Exercise aim: Every entry that follows should be output again, word for word.

Dataset:

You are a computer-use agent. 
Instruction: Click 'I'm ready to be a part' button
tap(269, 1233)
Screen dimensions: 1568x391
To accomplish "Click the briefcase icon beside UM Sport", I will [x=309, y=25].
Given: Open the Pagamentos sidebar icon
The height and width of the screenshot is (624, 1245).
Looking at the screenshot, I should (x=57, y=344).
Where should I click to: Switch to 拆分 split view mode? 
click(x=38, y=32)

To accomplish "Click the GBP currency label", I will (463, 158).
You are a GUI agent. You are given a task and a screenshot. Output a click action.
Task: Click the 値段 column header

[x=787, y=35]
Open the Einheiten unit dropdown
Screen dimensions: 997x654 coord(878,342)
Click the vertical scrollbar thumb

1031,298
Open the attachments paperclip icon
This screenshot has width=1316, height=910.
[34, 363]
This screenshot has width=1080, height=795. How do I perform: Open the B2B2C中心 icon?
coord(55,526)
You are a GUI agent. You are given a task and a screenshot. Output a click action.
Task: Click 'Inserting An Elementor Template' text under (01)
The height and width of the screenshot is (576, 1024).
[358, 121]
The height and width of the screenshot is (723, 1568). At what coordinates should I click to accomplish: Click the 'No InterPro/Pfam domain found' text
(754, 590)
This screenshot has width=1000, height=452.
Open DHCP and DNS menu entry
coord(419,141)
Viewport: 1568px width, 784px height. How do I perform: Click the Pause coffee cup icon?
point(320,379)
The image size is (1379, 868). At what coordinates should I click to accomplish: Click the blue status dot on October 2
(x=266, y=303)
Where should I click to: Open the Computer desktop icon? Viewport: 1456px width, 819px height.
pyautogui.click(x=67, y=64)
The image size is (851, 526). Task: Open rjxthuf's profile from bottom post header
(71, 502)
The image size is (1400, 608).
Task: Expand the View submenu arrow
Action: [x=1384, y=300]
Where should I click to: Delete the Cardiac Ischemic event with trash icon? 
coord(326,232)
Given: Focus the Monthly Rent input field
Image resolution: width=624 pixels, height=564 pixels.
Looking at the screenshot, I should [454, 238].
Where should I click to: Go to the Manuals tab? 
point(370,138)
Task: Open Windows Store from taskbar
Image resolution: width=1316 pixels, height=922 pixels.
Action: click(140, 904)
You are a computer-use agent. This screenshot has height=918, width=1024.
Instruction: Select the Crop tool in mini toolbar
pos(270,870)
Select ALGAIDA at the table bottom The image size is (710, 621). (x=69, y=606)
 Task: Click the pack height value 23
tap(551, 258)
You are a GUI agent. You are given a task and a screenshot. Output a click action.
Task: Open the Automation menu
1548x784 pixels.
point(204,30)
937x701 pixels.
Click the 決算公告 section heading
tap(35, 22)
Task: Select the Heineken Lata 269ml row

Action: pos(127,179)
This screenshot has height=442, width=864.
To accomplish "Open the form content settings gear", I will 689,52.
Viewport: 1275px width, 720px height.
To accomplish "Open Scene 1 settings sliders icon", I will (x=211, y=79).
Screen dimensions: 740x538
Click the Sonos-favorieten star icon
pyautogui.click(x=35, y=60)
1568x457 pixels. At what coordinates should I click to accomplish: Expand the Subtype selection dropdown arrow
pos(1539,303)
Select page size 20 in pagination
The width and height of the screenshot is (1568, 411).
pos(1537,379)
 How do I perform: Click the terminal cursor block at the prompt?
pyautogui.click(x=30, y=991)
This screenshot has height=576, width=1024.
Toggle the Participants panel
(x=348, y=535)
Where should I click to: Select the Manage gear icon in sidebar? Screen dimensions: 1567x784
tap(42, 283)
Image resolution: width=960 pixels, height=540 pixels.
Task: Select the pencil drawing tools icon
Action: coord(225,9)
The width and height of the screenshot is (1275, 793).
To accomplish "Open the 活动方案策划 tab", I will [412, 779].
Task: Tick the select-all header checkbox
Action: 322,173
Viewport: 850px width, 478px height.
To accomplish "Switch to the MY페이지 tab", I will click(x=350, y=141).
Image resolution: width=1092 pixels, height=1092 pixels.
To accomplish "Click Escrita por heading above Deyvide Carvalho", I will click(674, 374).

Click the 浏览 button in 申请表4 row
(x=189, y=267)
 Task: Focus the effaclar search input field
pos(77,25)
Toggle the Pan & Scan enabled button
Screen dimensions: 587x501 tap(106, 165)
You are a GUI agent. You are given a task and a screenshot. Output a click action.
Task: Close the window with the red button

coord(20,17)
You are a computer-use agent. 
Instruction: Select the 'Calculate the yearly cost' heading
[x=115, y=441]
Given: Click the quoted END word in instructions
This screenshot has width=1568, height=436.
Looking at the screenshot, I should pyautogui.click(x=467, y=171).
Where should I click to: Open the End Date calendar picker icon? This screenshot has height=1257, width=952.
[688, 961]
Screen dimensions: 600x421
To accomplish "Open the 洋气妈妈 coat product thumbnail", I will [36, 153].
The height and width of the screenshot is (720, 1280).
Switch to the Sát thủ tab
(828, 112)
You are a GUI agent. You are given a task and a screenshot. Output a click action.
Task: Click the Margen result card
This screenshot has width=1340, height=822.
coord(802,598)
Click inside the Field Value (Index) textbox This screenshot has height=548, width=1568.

Result of this task:
You are a computer-use agent. 
Instruction: Click 'I'm ready to be a part' button
tap(269, 1233)
Screen dimensions: 1568x391
To accomplish "Click the briefcase icon beside UM Sport", I will [x=309, y=25].
Given: Open the Pagamentos sidebar icon
The height and width of the screenshot is (624, 1245).
Looking at the screenshot, I should (x=57, y=344).
Where should I click to: Switch to 拆分 split view mode? 
click(x=38, y=32)

To accomplish "Click the GBP currency label", I will (463, 158).
You are a GUI agent. You are given a task and a screenshot. Output a click action.
Task: Click the 値段 column header

[x=787, y=35]
Open the Einheiten unit dropdown
Screen dimensions: 997x654 coord(878,342)
Click the vertical scrollbar thumb

1031,298
Open the attachments paperclip icon
This screenshot has width=1316, height=910.
[34, 363]
This screenshot has width=1080, height=795. How do I perform: Open the B2B2C中心 icon?
coord(55,526)
You are a GUI agent. You are given a task and a screenshot. Output a click action.
Task: Click 'Inserting An Elementor Template' text under (01)
The height and width of the screenshot is (576, 1024).
[358, 121]
The height and width of the screenshot is (723, 1568). At what coordinates should I click to accomplish: Click the 'No InterPro/Pfam domain found' text
(754, 590)
This screenshot has width=1000, height=452.
Open DHCP and DNS menu entry
coord(419,141)
Viewport: 1568px width, 784px height. How do I perform: Click the Pause coffee cup icon?
point(320,379)
The image size is (1379, 868). At what coordinates should I click to accomplish: Click the blue status dot on October 2
(x=266, y=303)
Where should I click to: Open the Computer desktop icon? Viewport: 1456px width, 819px height.
pyautogui.click(x=67, y=64)
The image size is (851, 526). Task: Open rjxthuf's profile from bottom post header
(71, 502)
The image size is (1400, 608).
Task: Expand the View submenu arrow
Action: [x=1384, y=300]
Where should I click to: Delete the Cardiac Ischemic event with trash icon? 
coord(326,232)
Given: Focus the Monthly Rent input field
Image resolution: width=624 pixels, height=564 pixels.
Looking at the screenshot, I should [454, 238].
Where should I click to: Go to the Manuals tab? 
point(370,138)
Task: Open Windows Store from taskbar
Image resolution: width=1316 pixels, height=922 pixels.
Action: click(140, 904)
You are a computer-use agent. This screenshot has height=918, width=1024.
Instruction: Select the Crop tool in mini toolbar
pos(270,870)
Select ALGAIDA at the table bottom The image size is (710, 621). (x=69, y=606)
 Task: Click the pack height value 23
tap(551, 258)
You are a GUI agent. You are given a task and a screenshot. Output a click action.
Task: Open the Automation menu
1548x784 pixels.
point(204,30)
937x701 pixels.
Click the 決算公告 section heading
tap(35, 22)
Task: Select the Heineken Lata 269ml row

Action: pos(127,179)
This screenshot has height=442, width=864.
To accomplish "Open the form content settings gear", I will 689,52.
Viewport: 1275px width, 720px height.
To accomplish "Open Scene 1 settings sliders icon", I will (x=211, y=79).
Screen dimensions: 740x538
Click the Sonos-favorieten star icon
pyautogui.click(x=35, y=60)
1568x457 pixels. At what coordinates should I click to accomplish: Expand the Subtype selection dropdown arrow
pos(1539,303)
Select page size 20 in pagination
The width and height of the screenshot is (1568, 411).
pos(1537,379)
 How do I perform: Click the terminal cursor block at the prompt?
pyautogui.click(x=30, y=991)
This screenshot has height=576, width=1024.
Toggle the Participants panel
(x=348, y=535)
Where should I click to: Select the Manage gear icon in sidebar? Screen dimensions: 1567x784
tap(42, 283)
Image resolution: width=960 pixels, height=540 pixels.
Task: Select the pencil drawing tools icon
Action: coord(225,9)
The width and height of the screenshot is (1275, 793).
To accomplish "Open the 活动方案策划 tab", I will [412, 779].
Task: Tick the select-all header checkbox
Action: 322,173
Viewport: 850px width, 478px height.
To accomplish "Switch to the MY페이지 tab", I will click(x=350, y=141).
Image resolution: width=1092 pixels, height=1092 pixels.
To accomplish "Click Escrita por heading above Deyvide Carvalho", I will click(674, 374).

Click the 浏览 button in 申请表4 row
(x=189, y=267)
 Task: Focus the effaclar search input field
pos(77,25)
Toggle the Pan & Scan enabled button
Screen dimensions: 587x501 tap(106, 165)
You are a GUI agent. You are given a task and a screenshot. Output a click action.
Task: Close the window with the red button

coord(20,17)
You are a computer-use agent. 
Instruction: Select the 'Calculate the yearly cost' heading
[x=115, y=441]
Given: Click the quoted END word in instructions
This screenshot has width=1568, height=436.
Looking at the screenshot, I should pyautogui.click(x=467, y=171).
Where should I click to: Open the End Date calendar picker icon? This screenshot has height=1257, width=952.
[688, 961]
Screen dimensions: 600x421
To accomplish "Open the 洋气妈妈 coat product thumbnail", I will [36, 153].
The height and width of the screenshot is (720, 1280).
Switch to the Sát thủ tab
(828, 112)
You are a GUI agent. You are given a task and a screenshot. Output a click action.
Task: Click the Margen result card
This screenshot has width=1340, height=822.
coord(802,598)
Click inside the Field Value (Index) textbox This screenshot has height=548, width=1568.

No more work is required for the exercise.